---------- Page excerpt

Monday, August 15, 2011

Cameron, circumstances and priests

The Parable of the Good Samaritan by Jan Wijna...Image via WikipediaOne of the points of my previous post on how riots spread is Monkey See, Monkey Do.

Or to put it less simply, we are less rational than we would like to think - we act like those around us and as allowed, persuaded, nudged or otherwise cajoled to do by the circumstances in which we find ourselves (the behaviour of other folk being a very key part of those circumstances).

Now, even our nice Mr Cameron (remember the one, when he first became Tory leader, when he seemed more interested in what is right rather than what is Right), knew that.

As HM Opposition are all of a dither to point out, Cameron himself proclaimed "there are connections between circumstances and behaviour" five years ago...

Damn right. Primed with the right conditions, given the right circumstances - you too are at great risk of behaving in a very irrational way. Once again, I point you at Mark Earl's excellent Herd for more on this.

This is really important because once we understand this is what drives behaviour, then we can start on the business of ascribing blame for that behaviour and (rather more importantly) doing something about it.

It's why I am getting increasingly annoyed at the misdirection the Government PR machine is employed in. First every talking head spouted 'criminality' to focus our attention on the outcome. Now that is being replaced by 'moral collapse'. Both make us focus on the outcome. Which is convenient because it's hard to pin the blame on the Government for outcomes. Circumstances and conditions? Now there some Governmental blame can be laid.

So, I had best demonstrate what can turn even good people bad - to act irrationally - if the conditions are set for them. I best show how it's more the context and circumstances to blame and less the moral fibre of the people concerned...

Take for example the study at Princeton Theological Seminary quoted in Malcolm Gladwell's often-bought-but-rarely-looted Tipping Point.

In the story he tells, each student priest is asked "to prepare a short talk on a given Biblical theme, then walk over to a nearby building to present it."

--------------------
---------- Provided material

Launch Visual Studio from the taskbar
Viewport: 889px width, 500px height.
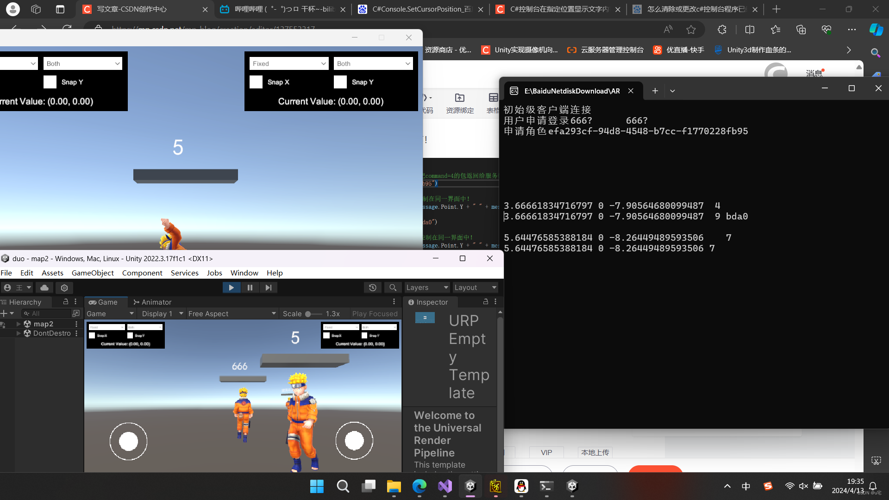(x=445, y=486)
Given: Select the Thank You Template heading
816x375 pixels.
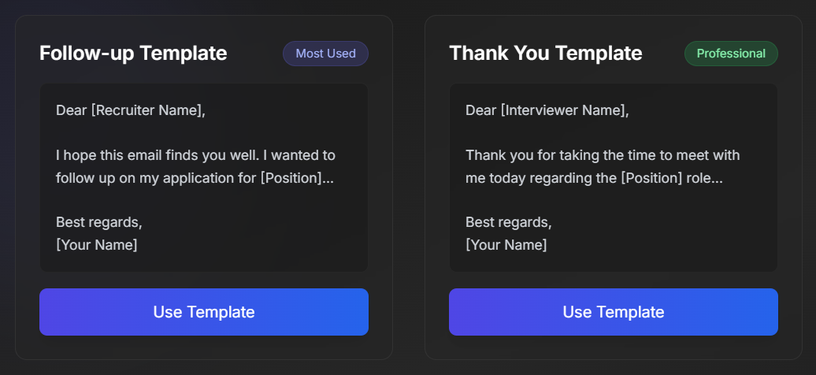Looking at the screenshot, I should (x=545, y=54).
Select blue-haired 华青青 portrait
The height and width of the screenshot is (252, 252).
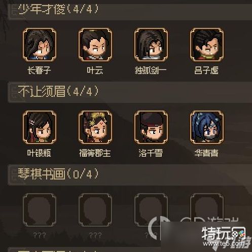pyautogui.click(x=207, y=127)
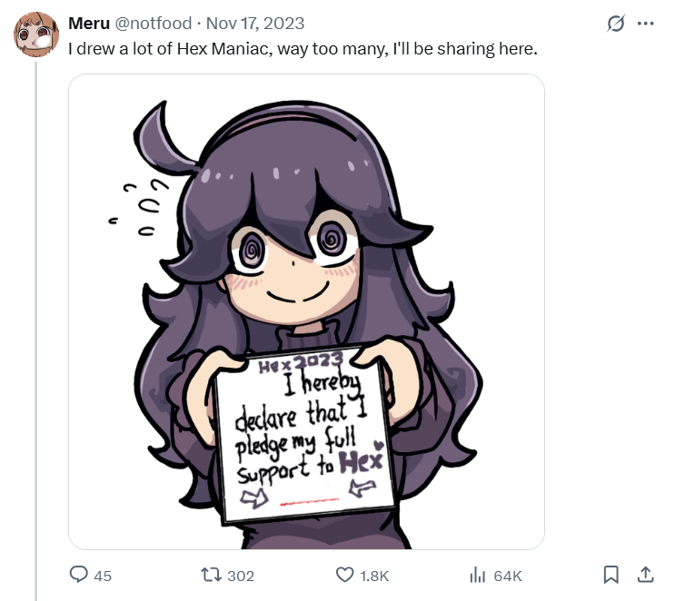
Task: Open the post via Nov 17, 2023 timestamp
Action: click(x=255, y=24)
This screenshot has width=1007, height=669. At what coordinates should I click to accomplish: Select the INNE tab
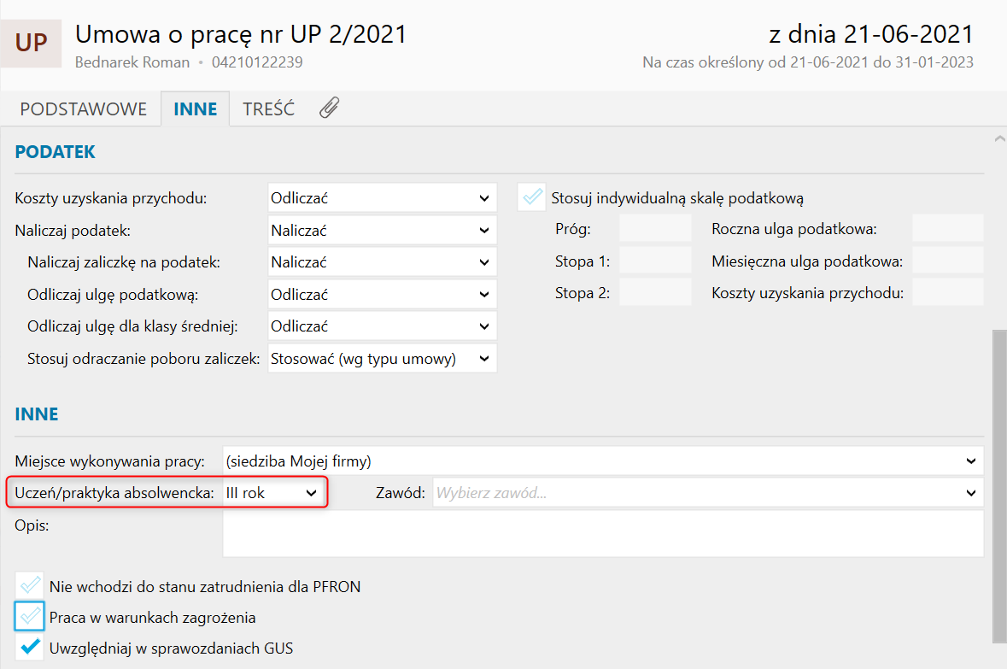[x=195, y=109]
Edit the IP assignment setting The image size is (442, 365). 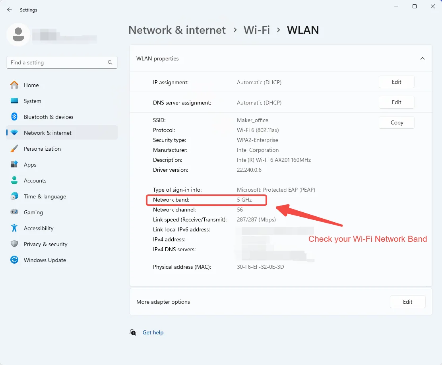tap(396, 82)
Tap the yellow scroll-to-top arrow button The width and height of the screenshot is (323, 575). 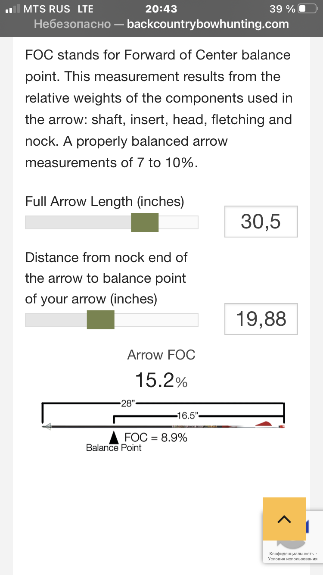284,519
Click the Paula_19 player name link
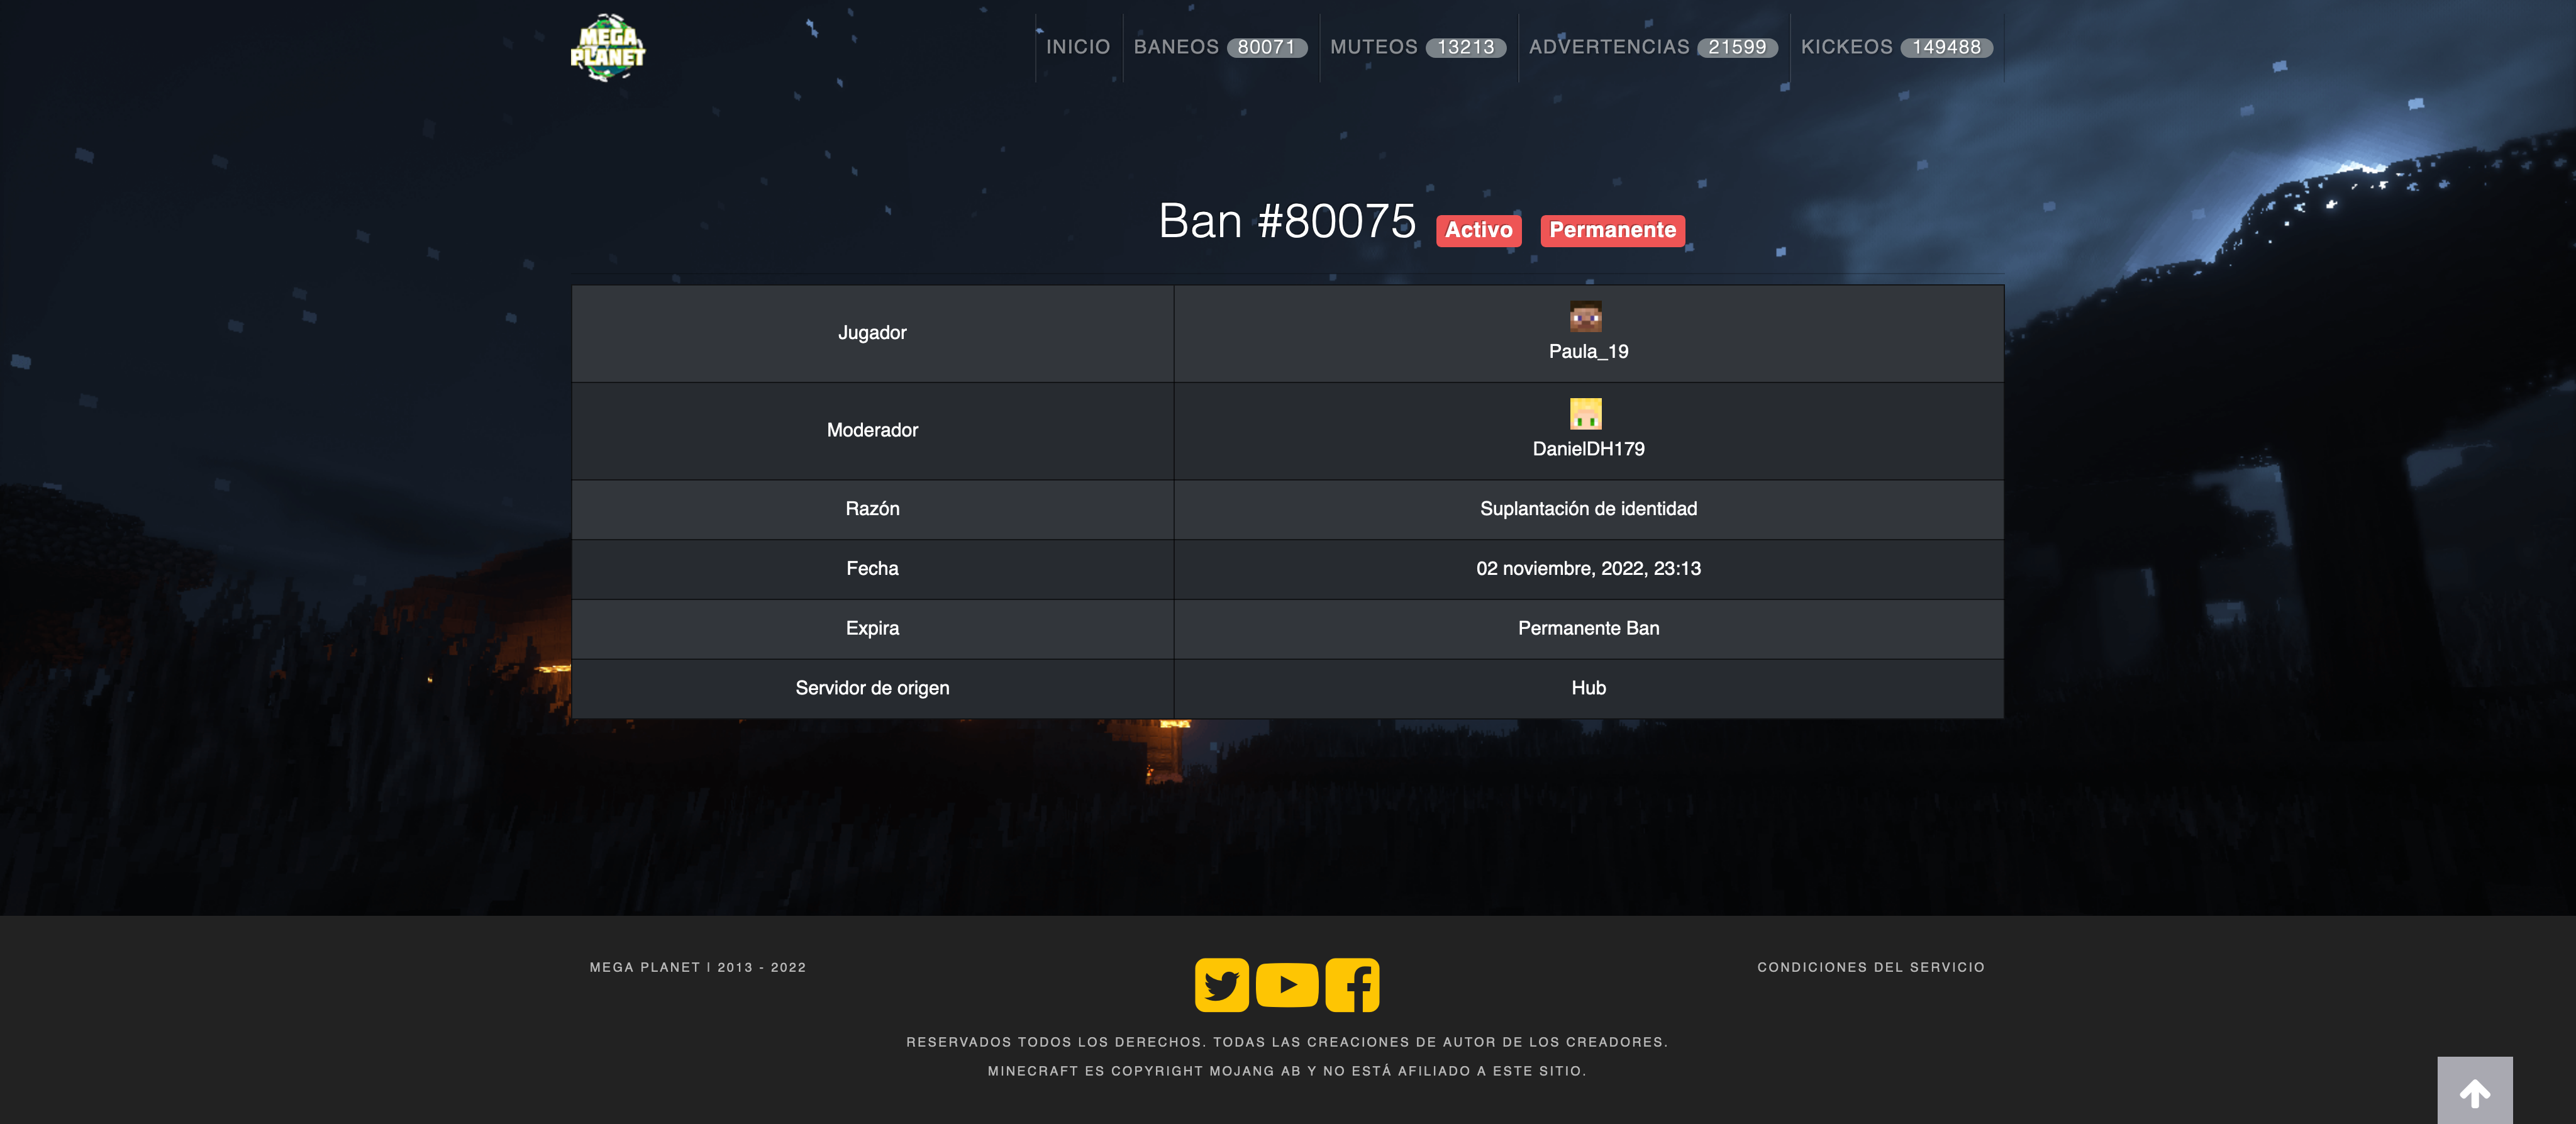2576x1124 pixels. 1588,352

--------------------

#### Given instruction:
Reproduce the blog post on riots and circumstances between "Damn right. Primed" and "something about it.", inclusive. The data has no connection to the blog post.

#### Full output:
Damn right. Primed with the right conditions, given the right circumstances - you too are at great risk of behaving in a very irrational way. Once again, I point you at Mark Earl's excellent Herd for more on this.

This is really important because once we understand this is what drives behaviour, then we can start on the business of ascribing blame for that behaviour and (rather more importantly) doing something about it.